Using the word "agent" as the filter, copy each matching line from the records.

» **Supplied records**:
[Start of Attachment]

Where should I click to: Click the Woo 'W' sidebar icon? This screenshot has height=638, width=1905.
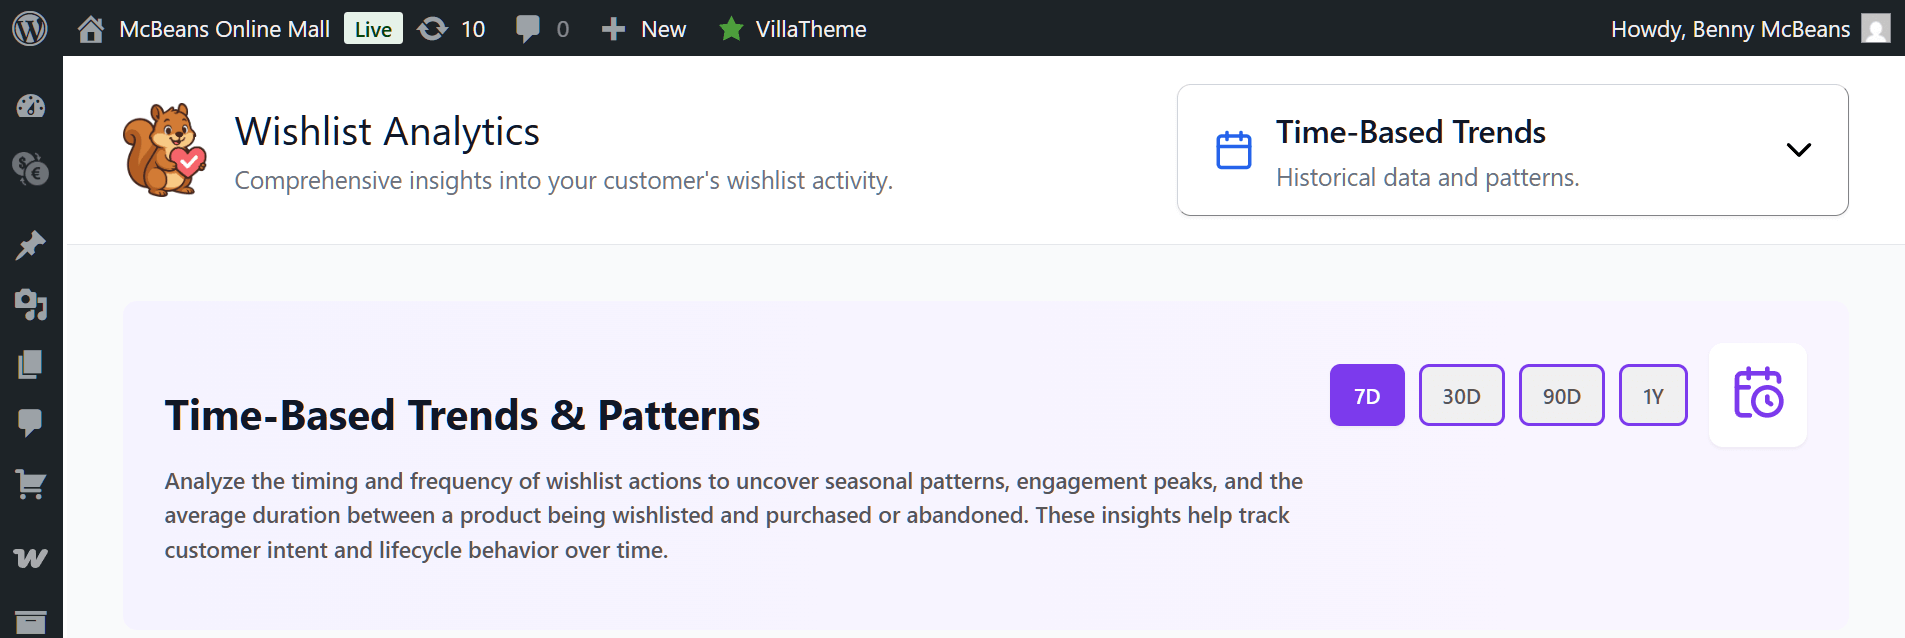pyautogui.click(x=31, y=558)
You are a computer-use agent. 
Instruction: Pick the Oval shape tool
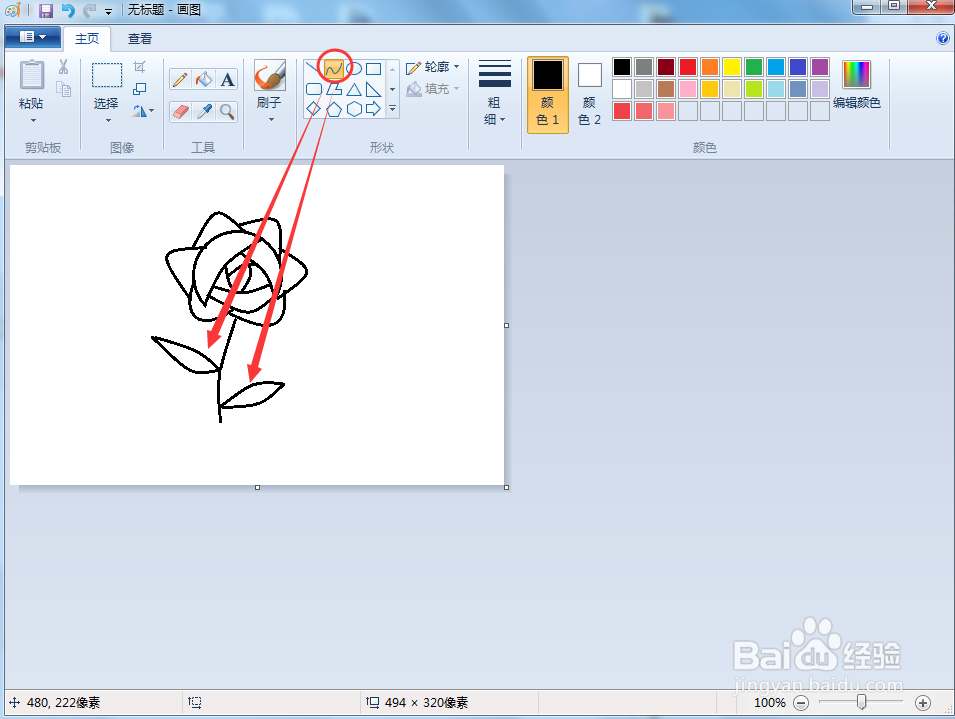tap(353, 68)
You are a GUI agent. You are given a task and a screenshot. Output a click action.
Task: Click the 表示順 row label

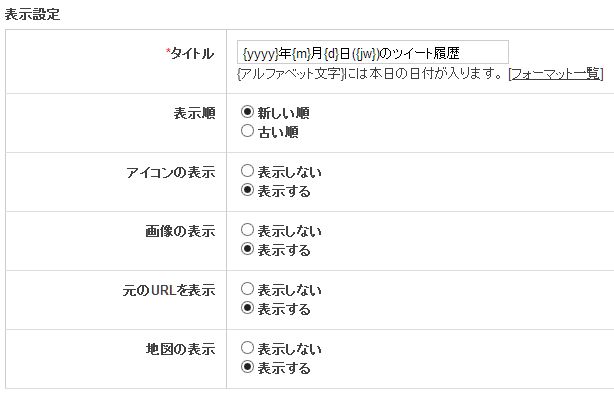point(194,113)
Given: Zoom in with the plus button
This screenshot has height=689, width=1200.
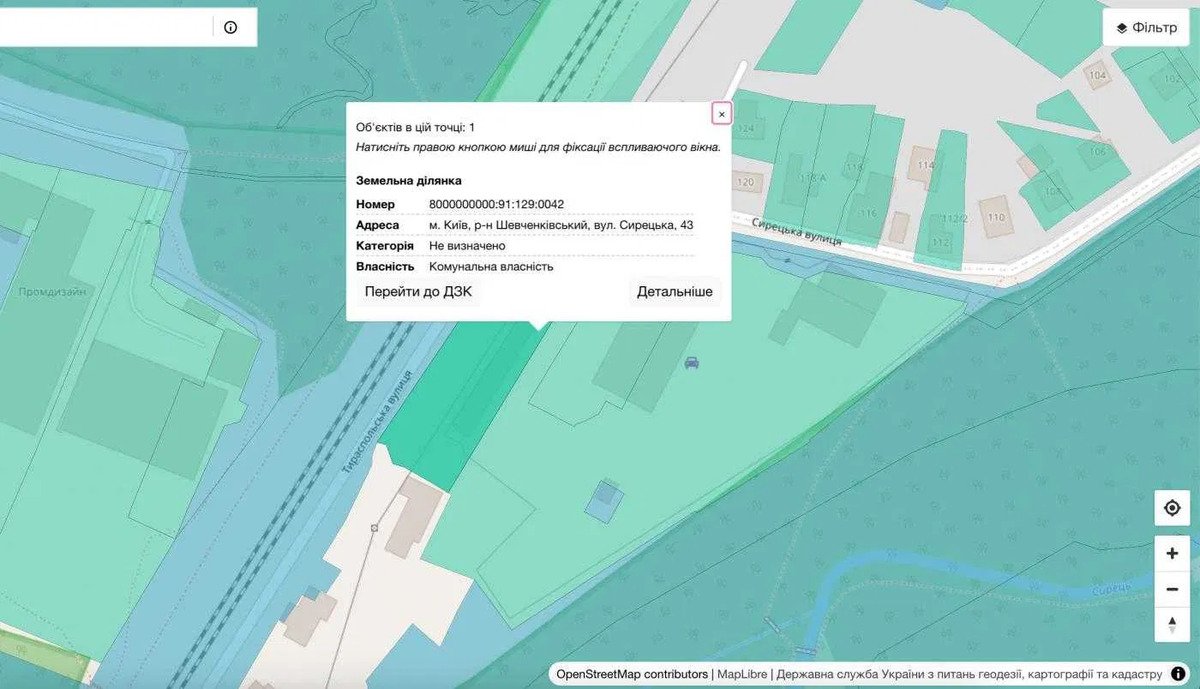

[End of Attachment]

» **Your solution**:
You are a computer-use agent. 
You are a GUI agent. You are given a task and a screenshot. Output a click action.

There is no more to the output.